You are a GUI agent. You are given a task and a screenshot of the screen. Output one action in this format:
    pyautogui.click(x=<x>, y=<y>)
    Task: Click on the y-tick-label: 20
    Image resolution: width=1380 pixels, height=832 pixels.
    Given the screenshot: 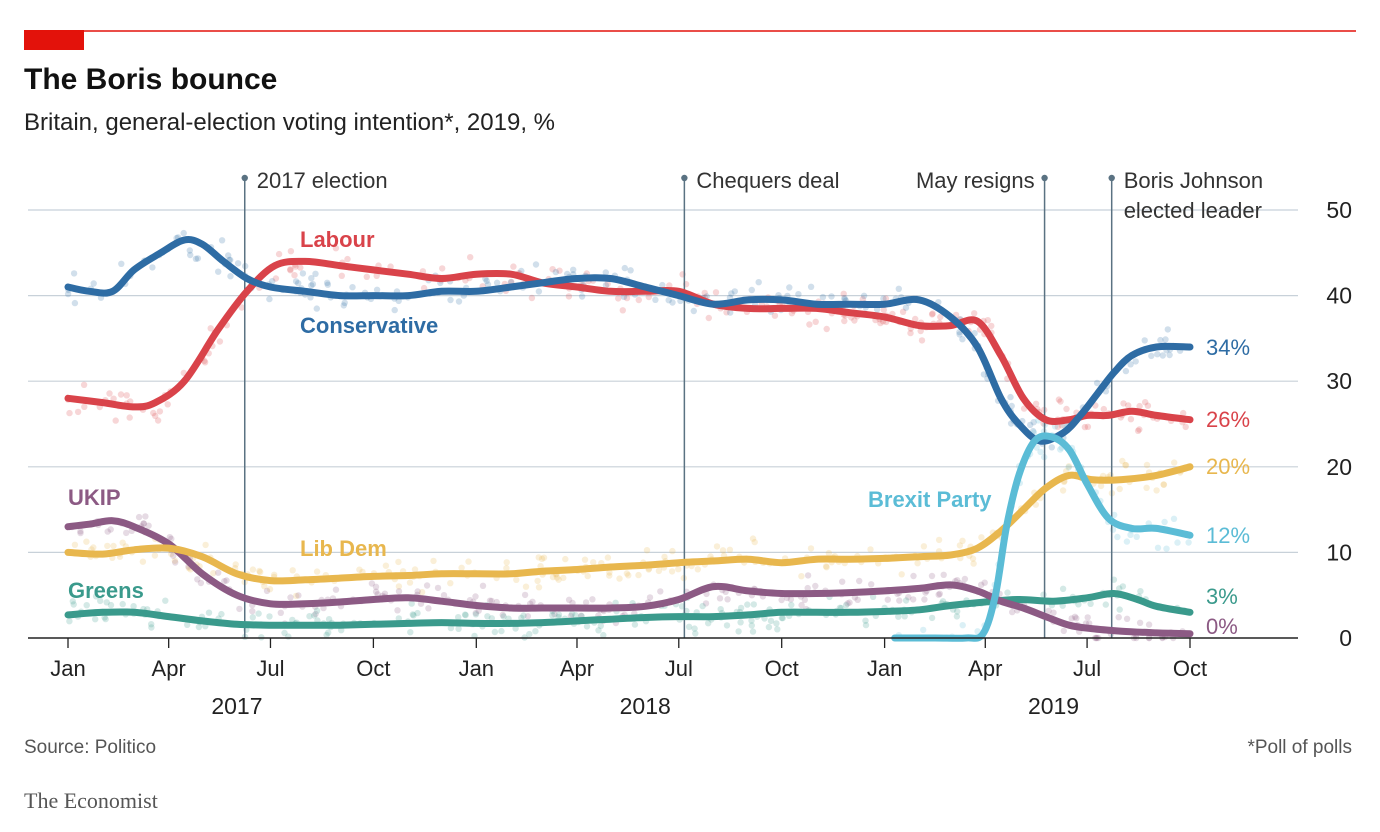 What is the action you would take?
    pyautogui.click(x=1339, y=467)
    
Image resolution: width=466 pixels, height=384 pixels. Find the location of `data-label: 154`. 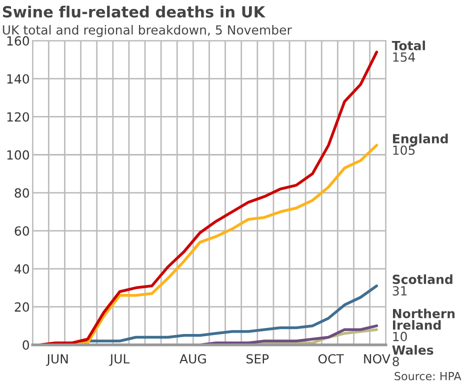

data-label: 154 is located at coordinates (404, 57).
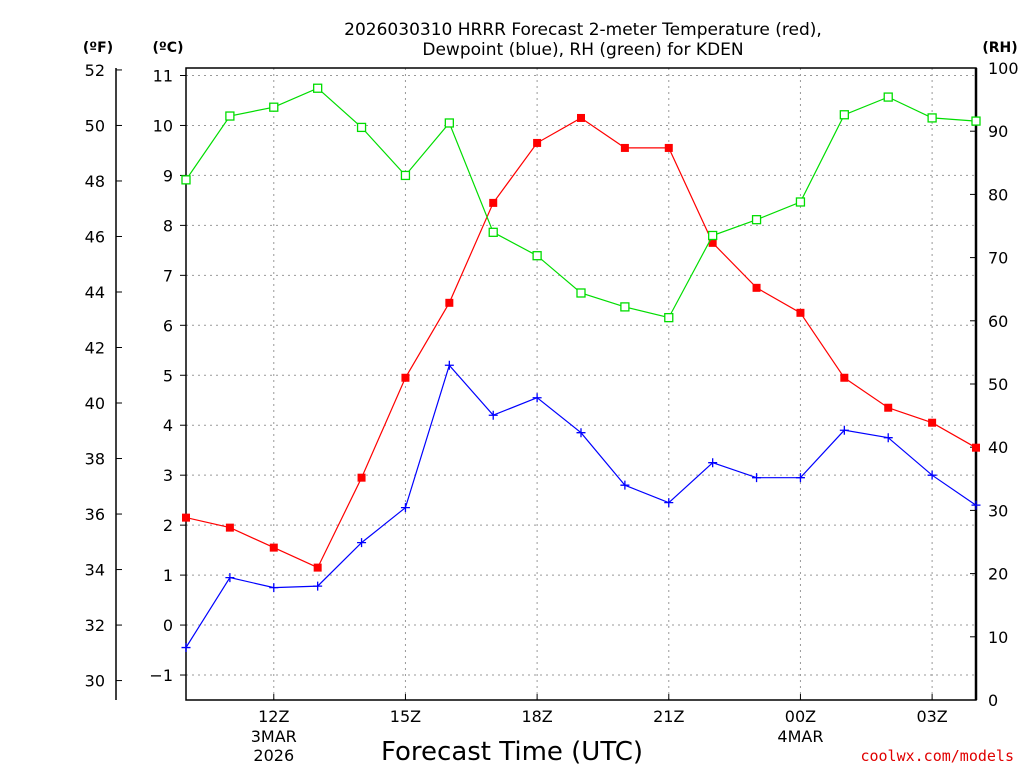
================
Aim of the task: Copy out the items above again, from the line containing "Image resolution: width=466" up to and including the last line of the items, and omit the pictures.

Answer to the problem:
Image resolution: width=466 pixels, height=384 pixels. Find the location of `data-label: 154`. 

data-label: 154 is located at coordinates (404, 57).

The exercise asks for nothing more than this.